━━ EXTRACTED ENTRIES ━━

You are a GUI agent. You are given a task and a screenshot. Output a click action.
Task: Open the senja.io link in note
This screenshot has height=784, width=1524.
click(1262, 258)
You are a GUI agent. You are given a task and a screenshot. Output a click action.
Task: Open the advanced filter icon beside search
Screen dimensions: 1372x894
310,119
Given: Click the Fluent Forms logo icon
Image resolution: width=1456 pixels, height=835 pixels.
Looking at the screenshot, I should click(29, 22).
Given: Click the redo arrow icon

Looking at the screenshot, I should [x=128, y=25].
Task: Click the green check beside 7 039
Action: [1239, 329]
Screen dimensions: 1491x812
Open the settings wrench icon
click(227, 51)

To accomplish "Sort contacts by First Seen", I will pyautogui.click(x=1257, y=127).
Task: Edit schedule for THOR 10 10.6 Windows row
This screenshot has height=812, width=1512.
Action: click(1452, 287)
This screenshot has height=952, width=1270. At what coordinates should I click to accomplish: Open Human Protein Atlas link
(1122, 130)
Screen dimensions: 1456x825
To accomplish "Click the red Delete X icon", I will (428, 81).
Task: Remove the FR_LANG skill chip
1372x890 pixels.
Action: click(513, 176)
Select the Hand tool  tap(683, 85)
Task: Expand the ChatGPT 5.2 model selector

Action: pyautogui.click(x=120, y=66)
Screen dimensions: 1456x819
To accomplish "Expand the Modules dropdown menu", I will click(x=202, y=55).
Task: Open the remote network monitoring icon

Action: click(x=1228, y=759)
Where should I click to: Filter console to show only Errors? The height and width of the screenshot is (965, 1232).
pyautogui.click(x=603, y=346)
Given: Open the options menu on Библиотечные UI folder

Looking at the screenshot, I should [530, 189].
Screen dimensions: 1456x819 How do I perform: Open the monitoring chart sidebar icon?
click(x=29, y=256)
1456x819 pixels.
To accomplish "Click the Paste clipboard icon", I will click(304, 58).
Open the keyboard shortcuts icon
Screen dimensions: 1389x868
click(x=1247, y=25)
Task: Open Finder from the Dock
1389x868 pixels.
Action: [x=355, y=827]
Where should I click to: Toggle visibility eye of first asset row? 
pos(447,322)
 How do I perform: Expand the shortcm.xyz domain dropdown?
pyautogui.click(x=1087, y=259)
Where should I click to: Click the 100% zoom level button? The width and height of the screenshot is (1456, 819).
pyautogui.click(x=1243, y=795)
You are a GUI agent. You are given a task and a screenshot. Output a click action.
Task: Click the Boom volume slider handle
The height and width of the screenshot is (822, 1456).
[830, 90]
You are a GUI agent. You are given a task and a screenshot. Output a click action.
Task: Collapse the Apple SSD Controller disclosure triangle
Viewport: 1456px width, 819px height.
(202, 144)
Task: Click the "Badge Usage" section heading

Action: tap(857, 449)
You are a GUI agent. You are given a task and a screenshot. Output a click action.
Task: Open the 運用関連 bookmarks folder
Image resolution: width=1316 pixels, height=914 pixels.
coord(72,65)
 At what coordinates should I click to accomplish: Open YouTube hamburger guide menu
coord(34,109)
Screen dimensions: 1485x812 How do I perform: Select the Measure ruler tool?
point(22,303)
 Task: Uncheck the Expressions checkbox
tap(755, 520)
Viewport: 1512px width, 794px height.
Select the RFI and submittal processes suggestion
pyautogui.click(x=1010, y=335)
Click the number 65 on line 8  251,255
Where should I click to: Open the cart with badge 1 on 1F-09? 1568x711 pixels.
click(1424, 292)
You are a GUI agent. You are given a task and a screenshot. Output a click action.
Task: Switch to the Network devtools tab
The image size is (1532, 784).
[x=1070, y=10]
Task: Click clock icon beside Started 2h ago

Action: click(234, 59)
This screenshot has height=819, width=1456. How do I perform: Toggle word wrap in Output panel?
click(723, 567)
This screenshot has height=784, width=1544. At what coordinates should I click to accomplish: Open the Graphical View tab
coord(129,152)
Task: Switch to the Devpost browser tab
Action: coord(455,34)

━━━

- **GOAL OF THE EXERCISE**
Retype all of the material. Each line must match exactly.

- **RESPONSE TO THE EXERCISE**
You are a GUI agent. You are given a task and a screenshot. Output a click action.
Task: Open the senja.io link in note
This screenshot has height=784, width=1524.
click(1262, 258)
You are a GUI agent. You are given a task and a screenshot. Output a click action.
Task: Open the advanced filter icon beside search
Screen dimensions: 1372x894
310,119
Given: Click the Fluent Forms logo icon
Image resolution: width=1456 pixels, height=835 pixels.
Looking at the screenshot, I should click(29, 22).
Given: Click the redo arrow icon

Looking at the screenshot, I should [x=128, y=25].
Task: Click the green check beside 7 039
Action: [1239, 329]
Screen dimensions: 1491x812
Open the settings wrench icon
click(227, 51)

To accomplish "Sort contacts by First Seen", I will pyautogui.click(x=1257, y=127).
Task: Edit schedule for THOR 10 10.6 Windows row
This screenshot has height=812, width=1512.
Action: click(1452, 287)
This screenshot has height=952, width=1270. At what coordinates should I click to accomplish: Open Human Protein Atlas link
(1122, 130)
Screen dimensions: 1456x825
To accomplish "Click the red Delete X icon", I will (428, 81).
Task: Remove the FR_LANG skill chip
1372x890 pixels.
Action: click(513, 176)
Select the Hand tool  tap(683, 85)
Task: Expand the ChatGPT 5.2 model selector

Action: pyautogui.click(x=120, y=66)
Screen dimensions: 1456x819
To accomplish "Expand the Modules dropdown menu", I will click(x=202, y=55).
Task: Open the remote network monitoring icon

Action: click(x=1228, y=759)
Where should I click to: Filter console to show only Errors? The height and width of the screenshot is (965, 1232).
pyautogui.click(x=603, y=346)
Given: Open the options menu on Библиотечные UI folder

Looking at the screenshot, I should [530, 189].
Screen dimensions: 1456x819 How do I perform: Open the monitoring chart sidebar icon?
click(x=29, y=256)
1456x819 pixels.
To accomplish "Click the Paste clipboard icon", I will click(304, 58).
Open the keyboard shortcuts icon
Screen dimensions: 1389x868
click(x=1247, y=25)
Task: Open Finder from the Dock
1389x868 pixels.
Action: [x=355, y=827]
Where should I click to: Toggle visibility eye of first asset row? 
pos(447,322)
 How do I perform: Expand the shortcm.xyz domain dropdown?
pyautogui.click(x=1087, y=259)
Where should I click to: Click the 100% zoom level button? The width and height of the screenshot is (1456, 819).
pyautogui.click(x=1243, y=795)
You are a GUI agent. You are given a task and a screenshot. Output a click action.
Task: Click the Boom volume slider handle
The height and width of the screenshot is (822, 1456).
[830, 90]
You are a GUI agent. You are given a task and a screenshot. Output a click action.
Task: Collapse the Apple SSD Controller disclosure triangle
Viewport: 1456px width, 819px height.
(202, 144)
Task: Click the "Badge Usage" section heading

Action: tap(857, 449)
You are a GUI agent. You are given a task and a screenshot. Output a click action.
Task: Open the 運用関連 bookmarks folder
Image resolution: width=1316 pixels, height=914 pixels.
coord(72,65)
 At what coordinates should I click to accomplish: Open YouTube hamburger guide menu
coord(34,109)
Screen dimensions: 1485x812 How do I perform: Select the Measure ruler tool?
point(22,303)
 Task: Uncheck the Expressions checkbox
tap(755, 520)
Viewport: 1512px width, 794px height.
Select the RFI and submittal processes suggestion
pyautogui.click(x=1010, y=335)
Click the number 65 on line 8  251,255
Where should I click to: Open the cart with badge 1 on 1F-09? 1568x711 pixels.
click(1424, 292)
You are a GUI agent. You are given a task and a screenshot. Output a click action.
Task: Switch to the Network devtools tab
The image size is (1532, 784).
[x=1070, y=10]
Task: Click clock icon beside Started 2h ago

Action: click(234, 59)
This screenshot has height=819, width=1456. How do I perform: Toggle word wrap in Output panel?
click(723, 567)
This screenshot has height=784, width=1544. At what coordinates should I click to accomplish: Open the Graphical View tab
coord(129,152)
Task: Switch to the Devpost browser tab
Action: coord(455,34)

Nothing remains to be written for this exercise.